> **Passage to read**

======

How do you measure the height of a tree you have to fell and which leans toward a house ? As you know trees always lean in the wrong direction.

This is a fairly straightforward calculation. You just need to assume a spherical tree in a perfect vacuum at sea level at the equator.

Then, the answer is, the tree just rolls into the sea.

 

[dennishy]

The one time digital calipers would've been helpful and its out of batteries. the robot uprising is happening before our eyes.

 

[Just Tom.]

This is a fairly straightforward calculation. You just need to assume a spherical tree in a perfect vacuum at sea level at the equator.

Then, the answer is, the tree just rolls into the sea.

You need to go sit in the corner facing the wall and think about how your behavior is affecting those who are here and WANT to learn

 

[5K Qs]

Math! What fun.

Don't you hate it when you hit the wrong emojicon and don't realize it? Glad you're enjoying the thread, Jer!

Gonna need some calculus for that.

But you want the right tool for the job. You wouldn't want to remove stems from fresh strawberries with a huge Bowie knife, even though you could; a smaller knife would be a much better choice for that job. Using calculus for Tom's homework is for losers.
Besides, differential calculus is so derivative. (Although folks who get excited about integral bolsters probably can't contain themselves when thinking of integral calculus.)

Calculus, maybe - or a piece of string

Piece of string, a ruler, and a calculator seem like the ideal technical tools for this job.

It's like he just gave his kids socks for Christmas.

Doing some thinking in a situation in which there's actual right and wrong instead of just expressing an opinion or claiming "But all truth is relative, and THIS is MY truth" is not valued very highly in our society.

Guys, it’s just 2 easy measurements, and simple division. It’s GOT to be a whole lot easier than remembering some obscure pattern number from a 1910 cutlery catalog or something…

Good point! Doing Tom's assignment is FAR easier for me than taking and posting knife photos!

I was expecting some calculus!

Speaking of expectations, I thought you'd be far more involved in the substance of this thread, Jack!
IIRC, you often write about how too little blade for the size of the handle can be a deal breaker for you. Maybe that's based mostly on your subjective perceptions rather than being data-driven, but wouldn't your argument be even more convincing if it included a quantitative component exactly like Tom's intent?

The golden whatchamacallit from the DaVinci Code?

I think the golden ratio is about 1.618, and its reciprocal, which is more relevant here, is 1/1.618 = .618.
Gotta ask again: Coincidence, ... or Grand Design???

Because the tang doesn't have an azimuth.

Or maybe because a tang has a choil (if we want to start a war of weird words)?

Is an azimuth like an annulus?

I've almost got it. I am constructing a Foucault pendulum at the moment. I have my slide rule out and properly oiled, just need to remember where I stored my sextant. Anyone have an astrolabe I can borrow?

======

> **Data shown**
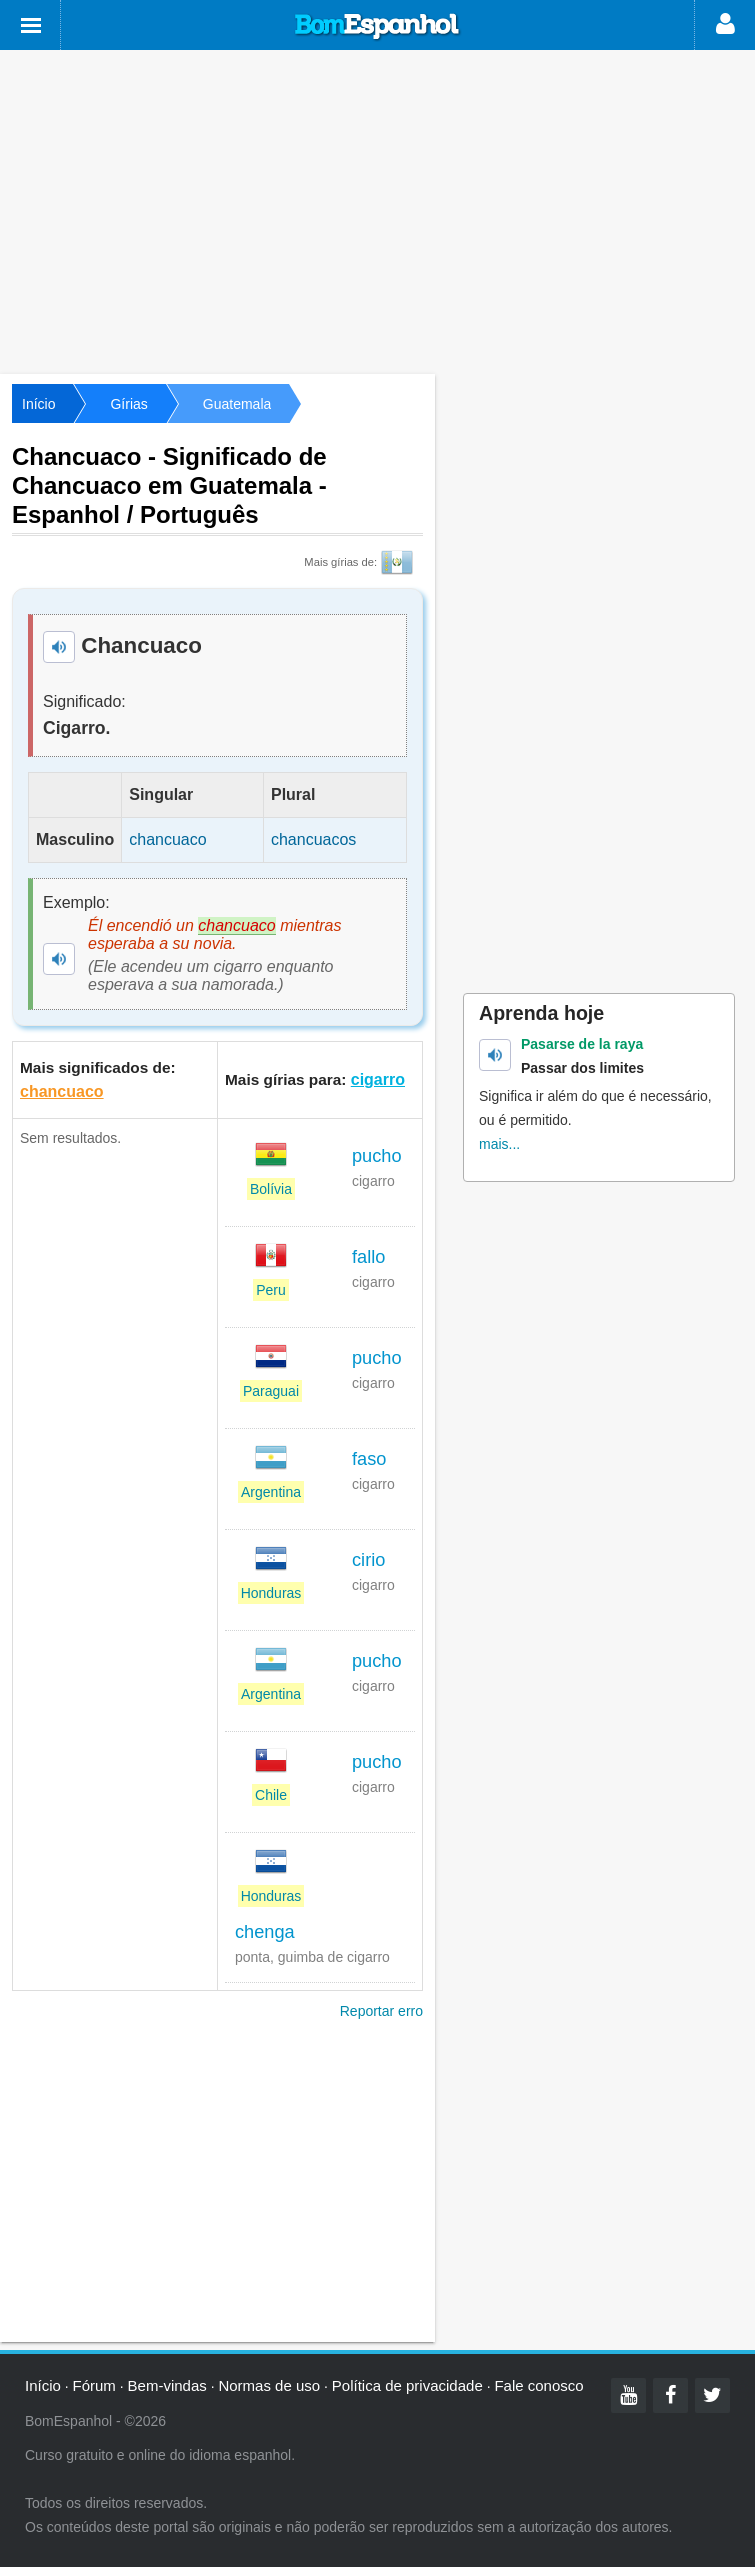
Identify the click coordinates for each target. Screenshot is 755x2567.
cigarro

======

> **Exercise 1**
Answer these questions about the forum thread on measuring a tree, one line each.
(a) In the joking solution, what happens to the spherical tree?
(b) Which three tools does one reply call ideal for the job?
(c) What value does the thread give for the reciprocal of the golden ratio?
> **Exercise 2**
Extend the forum thread on measuring a tree with the next reply, starting after its last post.

> **Expected output 1**
(a) It rolls into the sea.
(b) A piece of string, a ruler, and a calculator.
(c) About .618 (1/1.618).

> **Expected output 2**
I admit there are some unusual technical terms that can be bandied about, but I'll bet that's true in almost any area. (BTW, Vince, I just tell students an annulus is just a washer like you'd use with a bolt and nut, or its a cylinder with a hole bored through the centers of its circular bases.) But it's fun to start a sentence, "Kiss my ___" and fill in the blank with your favorite from azimuth, annulus, pendulum, astrolabe, clinometer, sextant, slide rule, tangent, choil, bolster, tang, liners, etc. and see the reaction of the "general public".

Still working on it....

View attachment 2045839

Remember when the Rolling Stones sang,
When I'm driving in my car
When a man come on the radio
He's telling me more and more
About some useless information
Supposed to fire my imagination
I can't get no, oh, no, no, no, hey, hey, hey
That's what I say
I can't get no satisfaction

They were obviously NOT singing about John, who has compiled a bunch of fascinating info in his post. Most of it is not relevant to Tom's homework from a content perspective, but almost everything John included has a fascinating history, whether it's Archimedes' methods for approximating the value of π, or for developing the formulas for volumes of cylinder and cone centuries before the "official" development of algebraic notation and calculus, or the story of the first discovery/invention (lots of philosophical fights over THAT distinction) of the "quadratic formula" by the Islamic mathematician Al-Khwarizmi (from whose name the word "algorithm" comes - another thing you could challenge someone to kiss) who did it all geometrically and actually had several "quadratic formulas", depending on the form of the quadratic equation he was trying to solve (and he published it all in a book whose title include the words "al jabr" from which our term algebra was formed when translated into Latin).

Eventually you would independently produce the same results that Benoit Mandelbrot came up with when thinking about the length of the coastline of Britain.

When I read the original post, I'd have never guessed that Mandelbrot's fractal geometry would appear!!


- GT

 

[5K Qs]

I tried this out of curiosity, inspired by the questions posed about true cutting edge length on blades with more 'belly' curvature. I'd never given it much thought until reading this thread.
...

I just tried this method with a Buck 110LT folder with its upswept tip on a clip blade. I measured 3.375" cutting edge length accounting for the belly, as compared to a straight-line measurement of 3.250" as measured directly from the plunge to the tip. Handle length is 4.875" (4-7/8"). So, accounting for true cutting edge length as I measured it, I'd have this result below, for the ratio of cutting edge length relative to handle length:

3.375" / 4.875" = 0.692

Or, if just relying on the straight-line measurement from the heel of the cutting edge to the tip, as per the OP, I'd get:

3.250" / 4.875" = 0.667 ( Note: I just noticed I typo'd the edge length incorrectly here at 3.125" - edited to 3.25" & recalculated, to fix that. )
...

Another example I looked at - an A.G. Russell 'Cowboy' model in black Rucarta. ...
Accounting for the belly:
Cutting edge length = 3-9/16" (~91mm)
Handle length = 4-5/16" (~110 mm)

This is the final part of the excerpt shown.